Retirement offers opportunities to pursue a wealth of interests including travel, study, community, and service. In 1984, 25 years prior to my retirement, I cleared my calendar to meet the commitments of the demanding schedule of the Atlanta Symphony Chorus led by Robert Shaw. While it was a wonderful and educational year, the demands of my own work and travel schedule forced a withdrawal from ASOC before the final May concert. In 2009, my retirement year, I finally had the time to commit to the discipline of weekly rehearsals and concerts without work conflicts.


My first concert with AMC was at the Monastery of the Holy Spirit in Conyers near the beginning of our 2011-2012 season. My favorite recollection from that night was singing Randall Thompson’s “Ye Shall Have a Song” from The Peaceable Kingdom in that resonant Abbey Church. By that early October Saturday I was fully committed to the then Sacred Chorale and Eric Nelson’s superb leadership. The Master Chorale continues to fulfill a 55-year calling as I engage in a personally satisfying and high level of music performance each week.


Retirement also has a dark side that Robert Frost expressed in his poem Provide, Provide:


No memory of having starred

Atones for later disregard,

Or keeps the end from being hard.

Better to go down dignified

With boughten friendship at your side

Than none at all. Provide, Provide! [i]

One answer to that dark side of retirement is to successfully Pass the Baton. More than a decade ago, I passed the baton for the leadership of The Salvation Army Southern Territory Music and Music Education Department and our Southern Territorial Band to an outstanding young musician, conductor and educator who was promoted from within the department. He has been the right man, in the right place, at the right time.

At the request of my successor, I have been afforded the opportunity in retirement to team teach an intensive instrumental Leadership course at our annual ten-days summer Music Institute. Each summer a full class of intermediate and advanced college level students, including international delegates, arrive to embrace the two-year program. (We regret that the 2020 course has been cancelled due to the pandemic crisis). My co-teacher, Steve Kellner, is retired from the “President’s Own”, the US Marine Band where he was the principal euphonium for almost 30 years. We complement each other in teaching different aspects of the curriculum which includes a combined daily conducting lab, separate classes in conducting technique and score preparation, planning and conducting rehearsals, worship planning, instrumental music resources, music leadership in the context of The Salvation Army, and a combined class with a guest instructor. Mentoring relationships remain a strong aspect of the curriculum as we pass the baton to our next generation of instrumental music leaders.

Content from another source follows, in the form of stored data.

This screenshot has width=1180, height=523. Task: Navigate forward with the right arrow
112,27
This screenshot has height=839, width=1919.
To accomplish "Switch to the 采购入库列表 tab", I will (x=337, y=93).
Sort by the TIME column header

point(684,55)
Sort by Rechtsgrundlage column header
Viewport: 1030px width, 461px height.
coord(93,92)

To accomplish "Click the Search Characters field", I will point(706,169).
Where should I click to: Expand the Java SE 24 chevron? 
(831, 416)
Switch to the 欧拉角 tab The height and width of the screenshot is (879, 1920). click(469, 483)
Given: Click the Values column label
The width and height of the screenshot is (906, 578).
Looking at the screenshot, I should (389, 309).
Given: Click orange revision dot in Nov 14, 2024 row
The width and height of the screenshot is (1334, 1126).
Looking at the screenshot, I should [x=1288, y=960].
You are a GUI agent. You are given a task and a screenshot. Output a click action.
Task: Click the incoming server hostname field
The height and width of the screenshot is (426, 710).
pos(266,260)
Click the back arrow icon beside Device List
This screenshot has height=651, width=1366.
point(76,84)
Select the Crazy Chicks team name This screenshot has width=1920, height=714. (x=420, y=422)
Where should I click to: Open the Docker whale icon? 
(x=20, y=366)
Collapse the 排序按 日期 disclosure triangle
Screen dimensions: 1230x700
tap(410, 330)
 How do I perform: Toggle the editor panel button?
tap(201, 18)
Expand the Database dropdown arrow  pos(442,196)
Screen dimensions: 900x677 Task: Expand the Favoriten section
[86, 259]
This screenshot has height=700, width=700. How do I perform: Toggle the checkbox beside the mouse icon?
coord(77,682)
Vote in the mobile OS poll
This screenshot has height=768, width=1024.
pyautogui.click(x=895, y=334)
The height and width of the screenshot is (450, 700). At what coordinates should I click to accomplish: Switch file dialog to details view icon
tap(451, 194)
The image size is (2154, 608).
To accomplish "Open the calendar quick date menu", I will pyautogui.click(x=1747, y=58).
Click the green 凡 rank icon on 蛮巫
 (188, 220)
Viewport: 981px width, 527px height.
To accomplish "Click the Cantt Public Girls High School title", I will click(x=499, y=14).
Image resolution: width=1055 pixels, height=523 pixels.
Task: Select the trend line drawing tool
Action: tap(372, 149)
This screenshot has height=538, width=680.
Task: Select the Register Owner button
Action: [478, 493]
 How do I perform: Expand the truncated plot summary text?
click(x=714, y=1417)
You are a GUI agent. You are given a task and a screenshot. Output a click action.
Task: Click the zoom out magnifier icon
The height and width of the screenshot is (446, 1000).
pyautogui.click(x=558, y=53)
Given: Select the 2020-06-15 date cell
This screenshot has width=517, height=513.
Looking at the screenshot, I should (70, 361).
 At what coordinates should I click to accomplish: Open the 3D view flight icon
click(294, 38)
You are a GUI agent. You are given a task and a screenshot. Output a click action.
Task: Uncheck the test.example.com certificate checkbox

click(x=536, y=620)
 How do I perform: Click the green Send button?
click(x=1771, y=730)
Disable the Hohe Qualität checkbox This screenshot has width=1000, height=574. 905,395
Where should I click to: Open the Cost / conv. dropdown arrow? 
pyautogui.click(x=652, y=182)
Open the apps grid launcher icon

This season of my life is encapsulated by one of my favorite choral compositions sung during my high school and college years: Ippolitov-Ivanov’s “Bless the Lord, o my soul.” When I was in St. Petersburg, Russia several years ago, I heard the Male Choir of St. Petersburg (Vadim Afanasiev) sing this classic of the Orthodox Church at the St. Peter and Paul Cathedral. (You may wish to listen at the following URL: https://www.youtube.com/watch?v=svki8H3nBIE). This wonderful setting of Psalm 103 brings alive to me the words of the Psalmist which are a powerful answer to Frost’s pessimism:

Bless the Lord, O my soul,

and all that is within me,

bless His holy name.

bless the Lord, O my Soul,

and do not forget his benefits—

who forgives all your iniquity,

who heals all your diseases,

who redeems you from destruction,

who crowns you with steadfast love

and tender mercies,

who satisfies you with good as long

as you live

so that your youth is renewed like the eagle’s.

Psalm 103:1-5

Written by Richard E. Holz who sings in the bass section of the Atlanta Master Chorale.

[i][i] Frost, Robert. Collected Poems, Prose, & Plays. The Library of America, 1995.